Recently I wrote about a commercial NLP project that bit off more than it could chew. In response an alert reader sent me a fascinating paper by Ami Kronfeld, “Why You Still Can’t Talk to Your Computer”.  It’s unfortunately not online, and Kronfeld is sadly no longer with us, but it was presented publicly at the International Computer Science Institute, so I figure it’s fair game.

Kronfeld worked for NLI (Natural Language Incorporated), which produced a natlang interface to relational databases. The project was eventually made part of Microsoft SQL Server (apparently under the name English Query), but it was allowed to die away.

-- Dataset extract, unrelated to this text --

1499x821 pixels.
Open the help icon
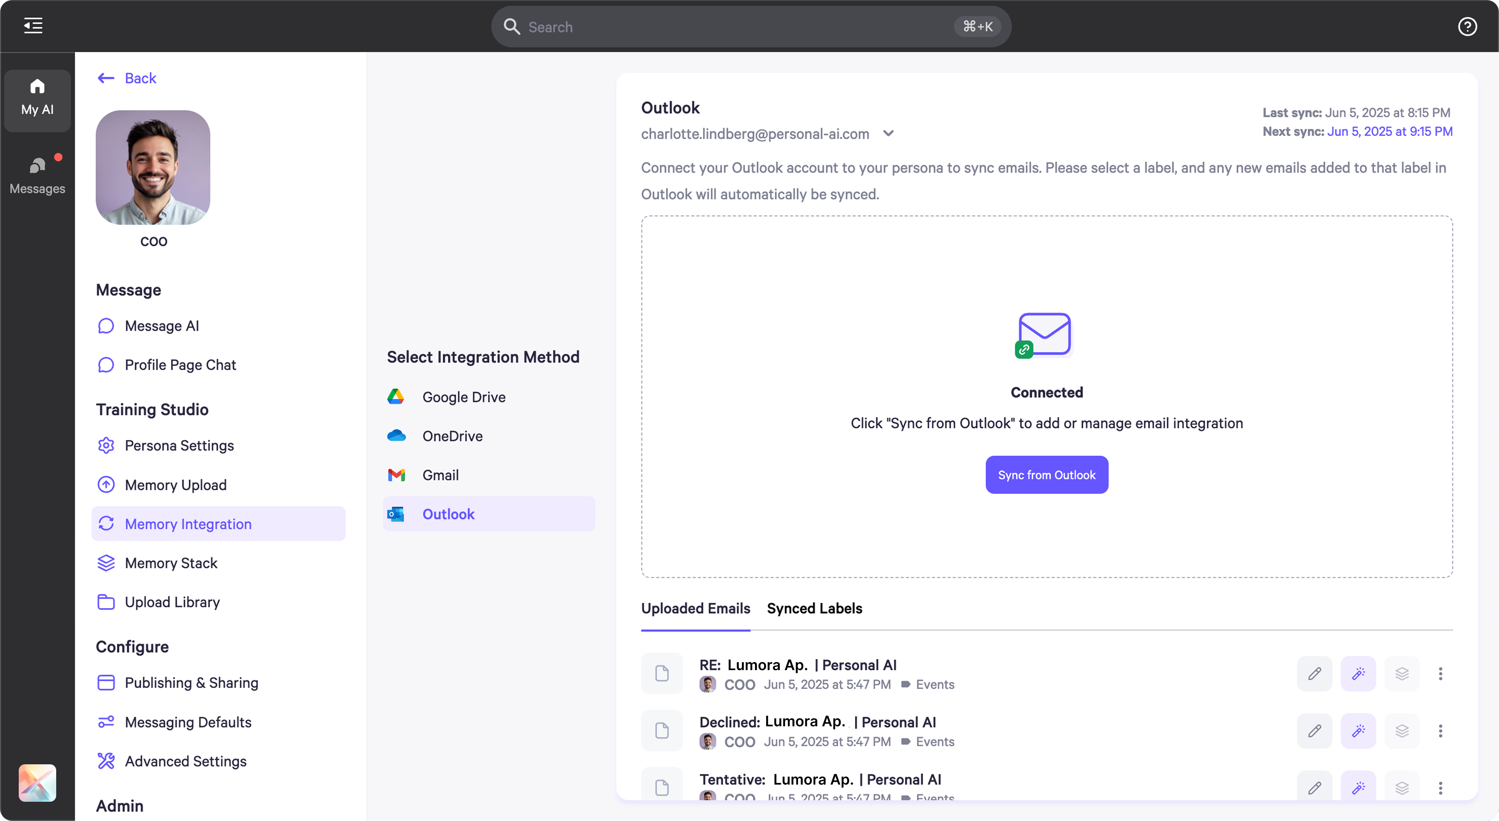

It worked pretty well— Kronfeld gives the sample exchange:

Does every department head in Center number 1135 have an office in Berkeley?
[Answer: “No. All heads that work for center number 1135 are not located in an office in Berkeley”]

Who isn’t?
[Answer: Paul Rochester is the head not located in an office in Berkeley that works in center number 1135]

He points out that language and relational databases share an abstract structure: they have things (nouns, entities) which have properties (adjectives, values) and relate to one another (verbs, cross-references). This sort of matchup doesn’t always occur nicely.  (E.g. your word processor understands characters and paragraphs, but it hasn’t the slightest idea what any of your words mean.)

But the interesting bit is Kronfeld’s analysis of why NLI failed. One aspect was amusing, but also insightful: we humans don’t have a known register for talking to computers. For instance, one executive sat down at the NLI interface and typed:

How can we make more money?

The IT guys reading this are groaning, but the joke’s on us. If you advertise that a program can understand English, why be surprised that people expect that it can understand English?

Curiously, people attempting to be “computery” were no easier to understand:

Select rows where age is less than 30 but experience is more than 5

This seems to be an attempt to create an on-the-fly pidgin between SQL and English, and of course the NLI program could make nothing of it.

Of course there were thousands of questions that could be properly interpreted. But the pattern was not obvious. E.g. an agricultural database had a table of countries and a table of crops.  The syntactic template S grow O could be mapped to this— look for S in the country table, O in the crops— allowing questions like these to be answered:

  • Does Italy grow rice?
  • What crops does each country grow?
  • Is Rice grown by Japan?
  • Which countries grow rice?

But then this simple question doesn’t work:

  • Does rice grow in India?

Before I say why, take a moment to guess.  We have no trouble with this question, so why does the interface?

The answer: it’s a different syntactic template.  S grows in O is actually the reverse of our earlier template— before, the country was growing things, here the rice is growing, all by itself, and a location is given in a prepositional phrase. As I said before, language is fractally complicated: you handle the most common cases, and what remains is more complicated that all the rules you’ve found so far.

Now, you can of course add a new rule to handle this case.  And then another new rule, for the next case that doesn’t fit.  And then another.  Kronfeld tells us that there were 700 separate rules that mapped between English and the database structure.  And that’s one database.

So, the surprising bit from Kronfeld’s paper is not “natural language is hard”, but that the difficulty lives in a very particular area: specifying the semantics of the relational database. As he puts it:

I realized from the very start that what was required for this application to work was nothing short of the creation of a new profession: the profession of connecting natural language systems to relational databases.

So, that’s a way forward if you insist on having a natlang interface for your database!  NLP isn’t just a black box you can tack on to your program. That is, parsing the English query, which is something you could reasonably assign to third-party software, is only part of the job.  The rest is a detailed matchup between the syntactic/semantic structures found, and your particular database, and that’s going to be a lot more work than it sounds like.